**** INFORMATION SHOWN

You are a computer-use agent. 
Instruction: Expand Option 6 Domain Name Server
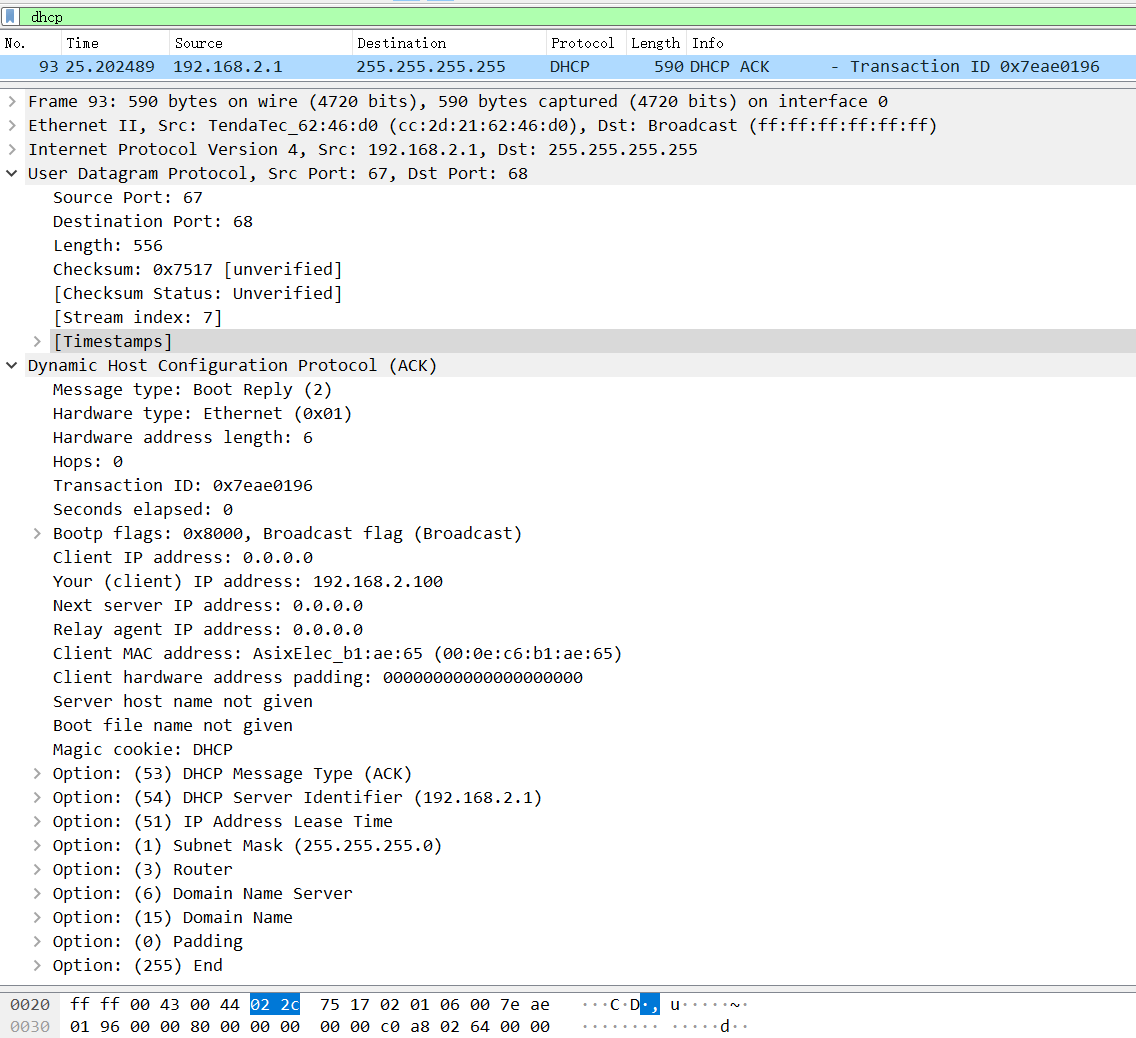(37, 893)
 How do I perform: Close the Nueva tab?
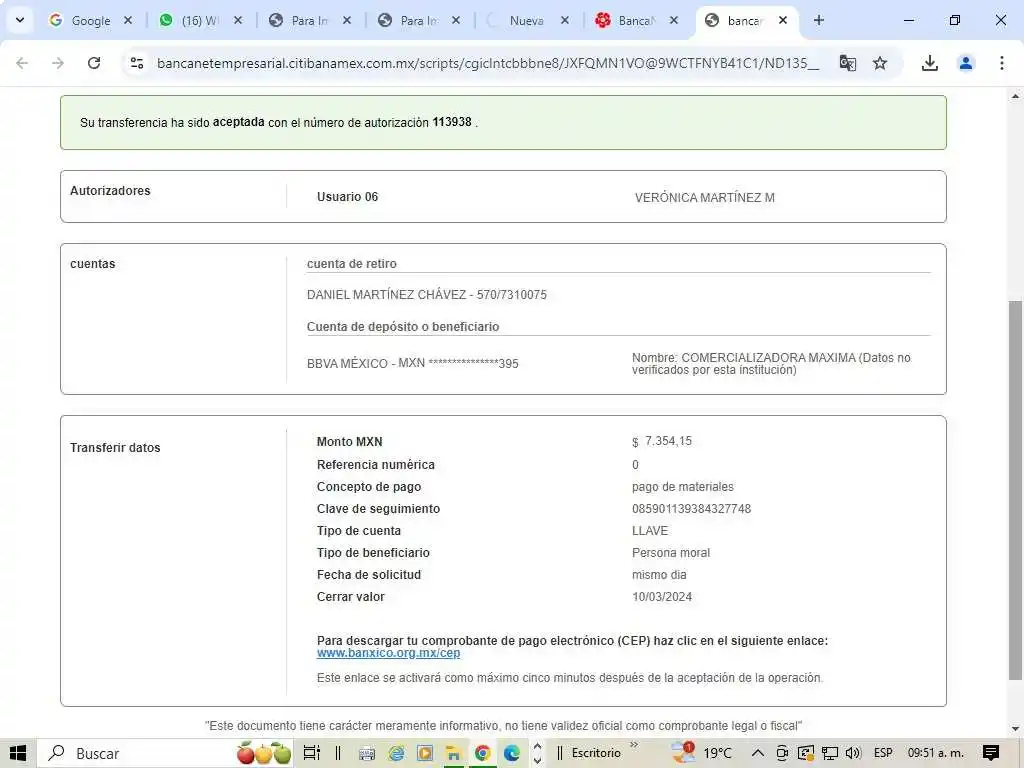point(564,20)
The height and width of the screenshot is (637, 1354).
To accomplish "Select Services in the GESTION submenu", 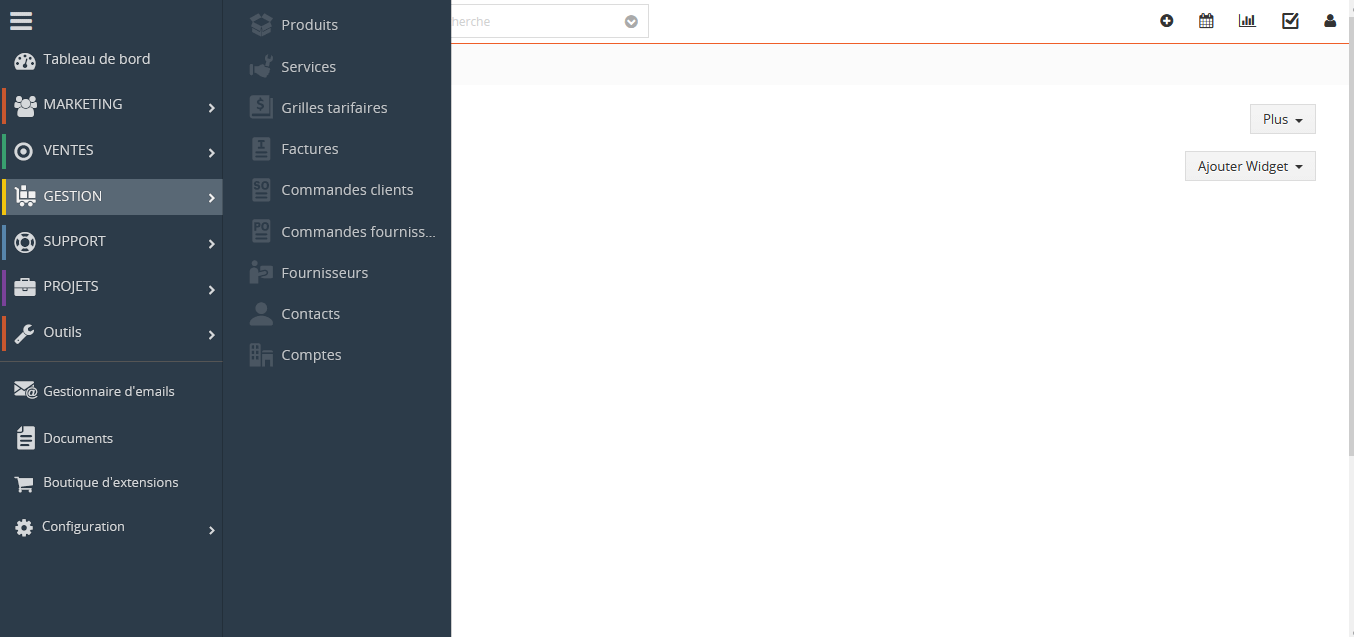I will [x=309, y=66].
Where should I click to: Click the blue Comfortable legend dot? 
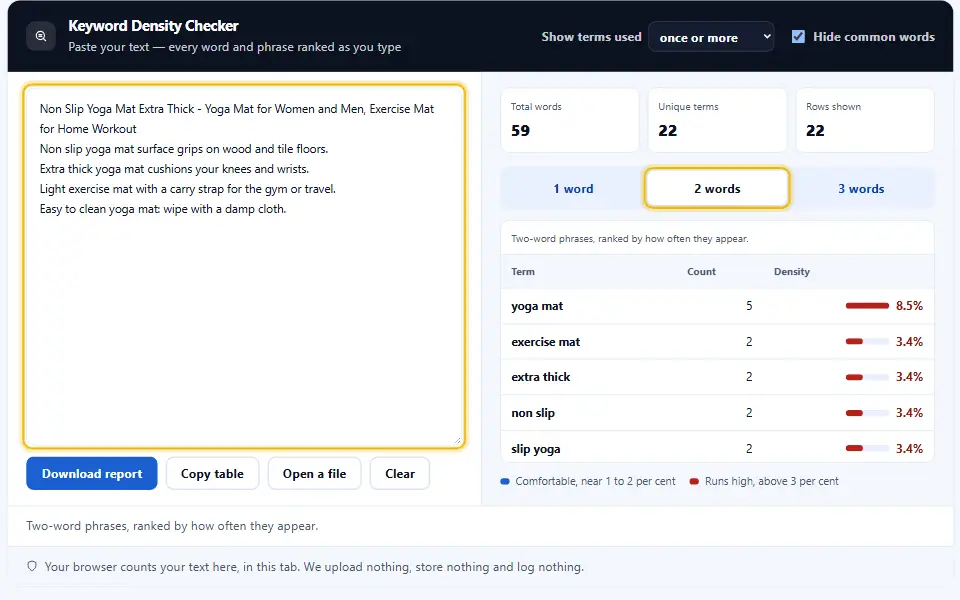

********

Take the material above from its first line through the line holding "The height and" and set it down exactly, without the pictures.

* SOLUTION TO THIS TASK
You are a computer-use agent. 
Instruction: Expand Option 6 Domain Name Server
(37, 893)
 How do I perform: Close the Nueva tab?
point(564,20)
The height and width of the screenshot is (637, 1354).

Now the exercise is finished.